Victoria Godfrey, Chief Marketing Officer at Avention suggests brands on how to build a strong and lasting relationship between their CMO and CIO
Today’s CMOs are tasked with driving more than just leads. With valuable data at their fingertips, modern CMOs are expected to create initiatives that supersede top-of-the-funnel results and lead directly to revenue. To meet these goals, they sometimes need help from an unlikely partner: chief information officers (CIOs).
The CMO and CIO have long worked apart, separated by functional silos, each focused on individual goals and successes. However, you can’t achieve true data-driven marketing without technology. Today’s digital economy demands a marriage (or at least a partnership) between marketing and IT. Here are five ways CMOs can help bridge the divide.
1. Identify mutual goals
As marketers, we track and measure everything. If it’s not measurable, it’s not worth doing.

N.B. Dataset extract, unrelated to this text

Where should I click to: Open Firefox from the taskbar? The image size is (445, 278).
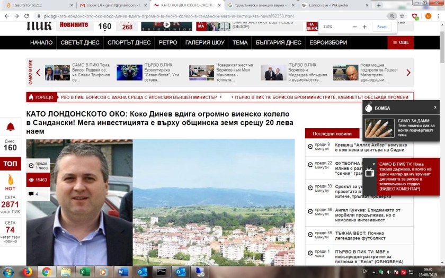pos(27,272)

The IT team also has concrete goals; however, they’re often at odds with marketing initiatives that impact web performance and strain bandwidth. To ensure your project has IT support, you need to meet with your CIO to discuss overall goals. If, for example, you want to implement a new data management solution, explain how this solution can improve marketing results to help meet company customer acquisition goals. By approaching the discussion with clear objectives, marketing and IT are more likely to find common ground on which to build a mutually satisfying relationship.
2. Learn to speak geek
You’ve likely heard of the book, “Men are from Mars, Women are from Venus.” The same can be said about CIOs and CMOs. We may work in the same company, but when it comes to our communication styles, we’re worlds apart. To bridge this gap, we need to learn to speak each other’s language. For marketers, that means learning some of the technical vocabulary used by IT professionals and how it relates to your work. When CMOs take the time to learn more about technical challenges and requirements, they can better understand what drives the IT function and how to work in concert with the IT team.

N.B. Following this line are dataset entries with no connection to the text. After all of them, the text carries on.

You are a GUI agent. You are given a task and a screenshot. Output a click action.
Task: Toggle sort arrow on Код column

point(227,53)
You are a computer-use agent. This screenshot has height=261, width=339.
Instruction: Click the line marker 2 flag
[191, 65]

Likewise, the CIO should step outside the IT box and learn what fast-talking, gregarious marketers really mean when they say things like, “We need better personalization to boost click-to-conversion rates by 20 percent this quarter.” It may sound like jargon, but IT types tend to excel at breaking down big projects into granular components. By applying an IT lens to the marketing problem, a CIO can better understand how an integrated effort between marketing and IT can solve that particular challenge and impact broader business goals, such as the customer experience.
3. Measure progress
You can’t advocate for your teams or budget without proving their efforts are working and worth the investment. It’s critical to create a system to measure progress and results in a way that works for both teams. Any time your combined teams begin a new project, start by identifying benchmarks that show value throughout the process, not just the end result. Consider developing a measurement system that mirrors traditional IT or agile project management methods that measure every sprint and deliverable. This will help keep both teams informed and aligned toward the end goal.
4. Celebrate joint successes
Nothing fosters goodwill and collaboration like celebrating success. At the completion of a joint IT-marketing project, communicate the winning results far and wide, but don’t stop there. Make it a point to call out individuals from both departments who contributed to the overall success of the project. And don’t overlook the C-suite. The strategic impact of integrated campaigns cannot be overstated. Highlight the key results and explain how the initiative advances the company’s overall business goals. This communication will support future multi-department projects and position you and your CIO as forward-thinking leaders.
5. Maintain the relationship
Marketing may be controlling a larger portion of technology expenditures than in years past, but that doesn’t mean marketing professionals are technology experts. Marketers need IT to ensure technology initiatives are implemented correctly. Consider data-driven marketing, which is a growing business imperative. Wading through the dozens of data sources to discern actionable insights is a massive undertaking that is unrealistic without technology. IT can help marketers choose the right solution for the job and identify additional technology considerations markets may not have considered.
Beyond the parameters of a specific project, marketing and IT teams should maintain close ties to identify new opportunities to collaborate. This might involve a regular meeting or a digital community where team members share ideas. Or, consider a quarterly trivia night to foster a sense of community. Establishing ongoing communication practices and knowledge sharing will further cement the CMO-CIO relationship and encourage cross-department collaboration that will benefit the company for years to come.